— EXCERPT —
Those who claim such fondness for democracy shouldn't be so fearful to give it a chance.

Washington Post
Virginia Ranks Low for Election Rivalry
Majority of Assembly Races This Year Lacked Major-Party Opposition
By Peter Whoriskey and Michael D. Shear
November 9, 2003

If voters in Annandale's Chapel precinct thought Tuesday's election would be about making and expressing choices, they were in for a distinct surprise.

The ballot showed one major-party candidate for state senator.

One for state delegate.

One for county supervisor.

One for School Board.

"We should have a choice," said Vernon Sones, recent past president of the Chapel Square West Civic Association, who at age 69 says he takes voting seriously enough to have cast a ballot in every election since he was 21. "The two-party system is the best."

Last week's voting across Virginia was marked by a significant absence of competition, with nearly two of every three state legislative seats lacking major-party opposition. That means Virginia had fewer contested elections than almost any other state, a review of election records shows.

The dearth of opponents this year matches the state's record for the lowest number of seats contested by the major parties since the modern, two-party era of Virginia politics began in the late 1960s.

Nowadays, with both parties viable and with political power split between a Democratic governor and a Republican-led legislature, the lack of choices for voters is viewed by many analysts as a puzzling and corrosive threat to meaningful elections.

"This is a near record for the two-party era in Virginia, but it's not a record to be proud of -- it's a disgrace," said Larry J. Sabato, a professor of politics at the University of Virginia. "The essence of democracy is competition."

Slightly more than 64 percent of the Virginia General Assembly elections this year lacked competition from one of the major parties. By contrast, the national average for state legislative elections was 37 percent in 2002, when 45 states held their legislative contests, according to the Center for Voting and Democracy, a group that engages in research and advocacy.

Politicians, party leaders and analysts offered a variety of explanations for the phenomenon in Virginia, with some attributing it to low delegate pay ($17,000), some citing the high costs of financing a legislative race and some drawing attention to the state's political culture.

But at the center of the discussion in the commonwealth and elsewhere in the nation is the subject of partisan redistricting.

In Virginia, as elsewhere, the dominant party in the legislature maps out the political districts, and does so in a manner that often creates almost impregnable districts for its members.

The proliferation of easy-to-use computer mapping has enabled party activists to cut up the districts in an ever more precise and favorable way -- a tactic often purposely used to discourage challengers.

— INFORMATION SUPPLIED —
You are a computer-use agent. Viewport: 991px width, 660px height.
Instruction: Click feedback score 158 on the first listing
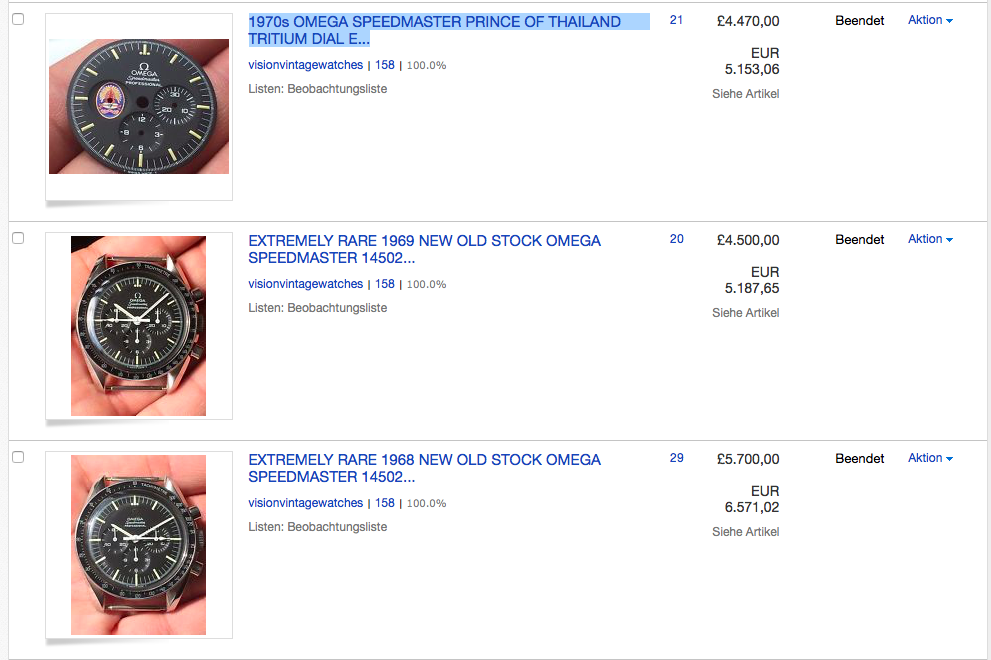(x=385, y=65)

— THE PROBLEM —
Continue the article on Virginia's lack of contested legislative races, starting right after its final paragraph about computer mapping of districts.

— ANSWER FOR THIS EXERCISE —
"What you're seeing is a commentary on the power of redistricting," said Robert Richie, executive director of the Center for Voting and Democracy. "Politicians are getting better and better at drawing safe districts. To a challenger, it looks like a hopeless cause."

Of the 11 legislative chambers that changed hands from one party to another in 2002, Richie said, all were in states where districts were drawn by a commission or a court, not the legislature.

Virginia Democrats attribute their absence from many ballots this year to the lines Republicans drew in 2001 for the 100 House districts and 40 Senate districts. With campaign money limited, they said, it is better not to spend it on challenges in perilous political districts.

"If you look at all the gerrymandering that went on, it was shocking," said Mame Reiley, executive director of One Virginia, Democratic Gov. Mark R. Warner's political action committee. "When the lines are drawn and it weighs heavily for the Republicans, you need Don Quixotes who are willing to make the fight."

Republican leaders, however, dismiss the Democrats' accusations about redistricting as partisan whining.

Shawn M. Smith, communications director for the Republican Party of Virginia, said Democrats have failed to provide challengers because they have no winning message.

"The Democratic claims that they have somehow lost their majority because of Republican redistricting are just a sorry excuse," he said, noting that steady Republican gains in the past three decades were achieved despite redistricting controlled by Democrats.

"It just so happens that, with the sheer number of Republicans, there is no opposition because the majority of Virginians support our leadership," Smith said. "If the Democrats had a positive message to run on, they could engage in the debate on the issues."

The cost of running a campaign for the Virginia legislature is also sometimes cited as an impediment to the recruitment of candidates.

The typical House candidate in Virginia spent about $71,000 on campaign expenses in 2001, according to the Institute on Money in State Politics, which collects and disseminates campaign finance data. Often, however, candidates spend much more, using some of their own money as well.

In this election, state Senate challenger David M. Hunt (R) took out a home equity loan and at one point had contributed about $200,000 of his own money, he said. He still lost.

"Even before you can talk about the issues, you have to get the money," said Edwin Bender, executive director of the Institute on Money in State Politics. "Some people think, 'Why would I want to fight the battle?' "

Political experts differed on why Virginia's elections rank among the nation's least competitive. Some noted that modern two-party politics came relatively late to the state, which was dominated by Democrats after Reconstruction until about 30 years ago. And some attributed the trend to a strain of elitism that runs through the state's political culture and history.

"We have in Virginia a culture of nonparticipation -- we have fewer candidates generally for all offices," Sabato said. "Virginia was built on the concept that a few are born to rule and most people are born to be ruled."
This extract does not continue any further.